Catonsville golf club attorneys call request to downzone land illegal; planning staff recommends no change

A proposal to reduce the zoning density on the land occupied by the Rolling Road Golf Club in Catonsville drew ire from golf club leadership, who on Tuesday evening questioned the intent behind the request filed by Baltimore County Councilman Tom Quirk during a public hearing on the Comprehensive Zoning Map Process.

In December, the southwestern county representative submitted the request to reduce the number of homes permitted to be built on the 96-acre parcel from 3.5 homes to one home per acre, the lowest residential density Baltimore County allows. If the County Council approves the change, it could devalue the land by 75%, according to Golf Club president Rick Sovero.

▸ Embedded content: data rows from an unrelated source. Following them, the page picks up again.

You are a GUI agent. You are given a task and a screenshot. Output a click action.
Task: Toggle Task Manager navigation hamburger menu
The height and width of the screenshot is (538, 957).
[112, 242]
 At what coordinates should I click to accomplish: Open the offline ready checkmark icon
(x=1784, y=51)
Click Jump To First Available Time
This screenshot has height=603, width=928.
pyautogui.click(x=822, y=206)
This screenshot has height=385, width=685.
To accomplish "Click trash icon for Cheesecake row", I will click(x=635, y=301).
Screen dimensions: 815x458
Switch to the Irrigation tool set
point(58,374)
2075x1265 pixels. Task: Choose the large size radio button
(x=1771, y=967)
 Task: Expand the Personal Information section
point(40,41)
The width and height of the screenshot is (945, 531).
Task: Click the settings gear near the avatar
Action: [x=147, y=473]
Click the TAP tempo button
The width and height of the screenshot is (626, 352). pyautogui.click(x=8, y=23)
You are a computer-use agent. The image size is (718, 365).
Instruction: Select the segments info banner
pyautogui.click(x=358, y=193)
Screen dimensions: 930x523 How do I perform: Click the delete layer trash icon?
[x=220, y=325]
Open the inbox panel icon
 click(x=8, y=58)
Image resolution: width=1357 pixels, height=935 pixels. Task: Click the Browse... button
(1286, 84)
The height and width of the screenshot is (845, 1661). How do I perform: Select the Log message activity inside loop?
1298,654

“Why downzone us now?” Sovero said. “We have no plans to cease operations, we are financially strong.”

The requests are part of a yearlong Comprehensive Zoning Map Process that occurs every four years, allowing members of the public and council members to ask for zoning changes.

The Oella Democrat proposed the change in response to public outcry. Preliminary plans surfaced that showed the club, which has existed on Hilltop Road for over a century, is considering relocating to state-owned parkland to build a larger course on Frederick Road currently leased by the operators of Patapsco Horse Center.

The club cannot move without a majority vote of its club membership, which has yet to vote on the relocation, Sovero said.

Baltimore County planning staff recommended the change not be approved, citing its inconsistency with Baltimore County’s 2020 Master Plan and the surrounding land uses, according to online zoning documents.

The Baltimore County Council has the final say on zoning change requests.

“If the golf course wants to continue to try to take over state parkland to put a private golf course for use only by 200 [golf club members] that the public can’t benefit from, it’s dead on arrival,” Quirk said Tuesday night.

Backed by numerous golf club members who attended the hearing, attorneys representing the golf club, shareholders of Beltway Realty Corp. — members of the club who own its current property — and Ribera Development, who approached the club with the prospect of moving, told the Baltimore County Planning Board rezoning the property in a way that doesn’t match the county’s Master Plan is legally dubious.


Rezoning the parcel would violate Maryland Land Use Code that stipulates zoning changes “shall be consistent with [a jurisdiction’s] adopted comprehensive plan,” said Sean Davis, who told planners he was representing his client.

"It has public sewer, it has public water. It has good schools, public schools … It has all the public facilities necessary for development,” Davis said. “It meets every aspect of the [state-designated] priority funding area and it meets every aspect of smart growth” legislation.

“It would be a waste of county resources to downzone this property,” said David Katz, an attorney representing Ribera Development.

Citing a Baltimore Sun Media article in which Quirk said he’d prefer to the land continue to be used as a golf course or as a public park, which would require the county to acquire it, Katz accused Quirk of proposing the change to “systemically deleverage the owner and to downgrade the value of the property to allow for an easier acquisition process on behalf of county.”

“If it’s downzoned, it’s worth less, therefore the county can pay less for its public park,” Katz said.

Quirk called those claims “unequivocally” a “paranoid delusion.”


“That is not at all why I considered downzoning it,” he said. “Do I want to see the golf club close down? Absolutely not.”

But, he added, “it is audacious and ridiculous that a private golf club thinks that they are entitled to take over public land so they can build a private golf course that the public can’t benefit from; that’s my position.

“I will certainly downzone them if they continue to proceed in that direction.”

Sovero and Steve Gevarter, a Beltway Realty shareholder, said attempts to meet with Quirk to discuss the proposed change have gone unanswered.

“We don’t think that’s the way government’s intended to operate,” Clark said.

Quirk contended he’s had discussions with several club members regarding the zoning change, and added he has “an open door policy.”

Public hearings before County Council members will start in June, with 1st District issues up for discussion on Thursday, June 11 at Catonsville High School.